### Die Aufgaben
1. In welcher Stadt wurden laut dem Lesetext über die Proteste im Iran mindestens 16 Menschen getötet?
2. Ändern Sie den Abschnitt des Lesetextes, der mit den Worten „14-Jähriger unter den“ beginnt und nach „acht weiteren Opfern.“ endet, indem Sie „Freitag“ durch „Samstag“ ersetzen.
3. Führen Sie den Lesetext über die Proteste im Iran nach seinem letzten Satz weiter.

14-Jähriger unter den 16 am Freitag getöteten Demonstranten
Auch am Freitag wurde in mehreren iranischen Städten wie in den letzten sieben Wochen erneut demonstriert. Wieder gingen die Polizei und die paramilitärischen Schlägertrupps der Basijd mit aller Härte gegen die Protestierenden vor, vor allem in der Provinz Sistan und Belutschistan. Allein in der dortigen Stadt Khash wurden nach Angaben von Menschenrechtsorganisationen mindestens 16 Menschen getötet, darunter der 14-jährige Mohammad Shahbakhsh. Die „Kampagne der Belutsch-Aktivisten“ veröffentlichte die Namen von acht weiteren Opfern.

### Gezeigte Daten
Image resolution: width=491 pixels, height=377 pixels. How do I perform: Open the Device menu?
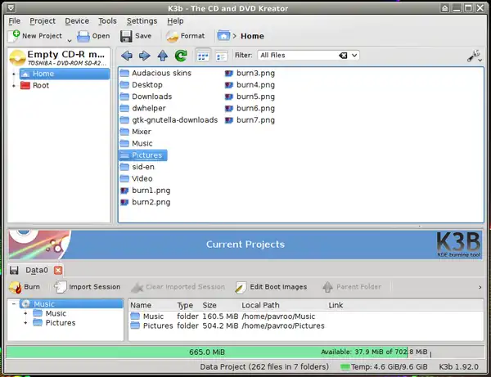77,20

### Lösungen der Aufgaben
1. In Khash.

2.
14-Jähriger unter den 16 am Samstag getöteten Demonstranten
Auch am Samstag wurde in mehreren iranischen Städten wie in den letzten sieben Wochen erneut demonstriert. Wieder gingen die Polizei und die paramilitärischen Schlägertrupps der Basijd mit aller Härte gegen die Protestierenden vor, vor allem in der Provinz Sistan und Belutschistan. Allein in der dortigen Stadt Khash wurden nach Angaben von Menschenrechtsorganisationen mindestens 16 Menschen getötet, darunter der 14-jährige Mohammad Shahbakhsh. Die „Kampagne der Belutsch-Aktivisten“ veröffentlichte die Namen von acht weiteren Opfern.

3.
Moulavi Abdolhamid, der bekannte sunnitische Freitags-Imam von Zahedan, der Hauptstadt der Provinz, kritisierte das Vorgehen der staatlichen Kräfte gegen die mehrheitlich jungen Demonstrant:innen scharf. Er forderte ein Referendum über das politische System des Iran unter Aufsicht internationaler Beobachter:innen. In einer auf seinem Telegram-Kanal veröffentlichten Erklärung empörte sich Abdolhamid darüber, dass die „Sicherheitskräfte“ in der Provinz Sistan und Belutschistan härter vorgingen als in anderen Provinzen. Tatsächlich haben diese, veröffentlichten Videos und Fotos zufolge, besonders in dieser Provinz hauptsächlich scharfe Munition eingesetzt und gezielt auf Köpfe oder Brust der Demonstrant:innen geschossen, besonders in Khash und Zahedan.
(in dem Video unten rufen die Demonstranten: „Tod dem Diktator“, „Tod dem Chamenein“)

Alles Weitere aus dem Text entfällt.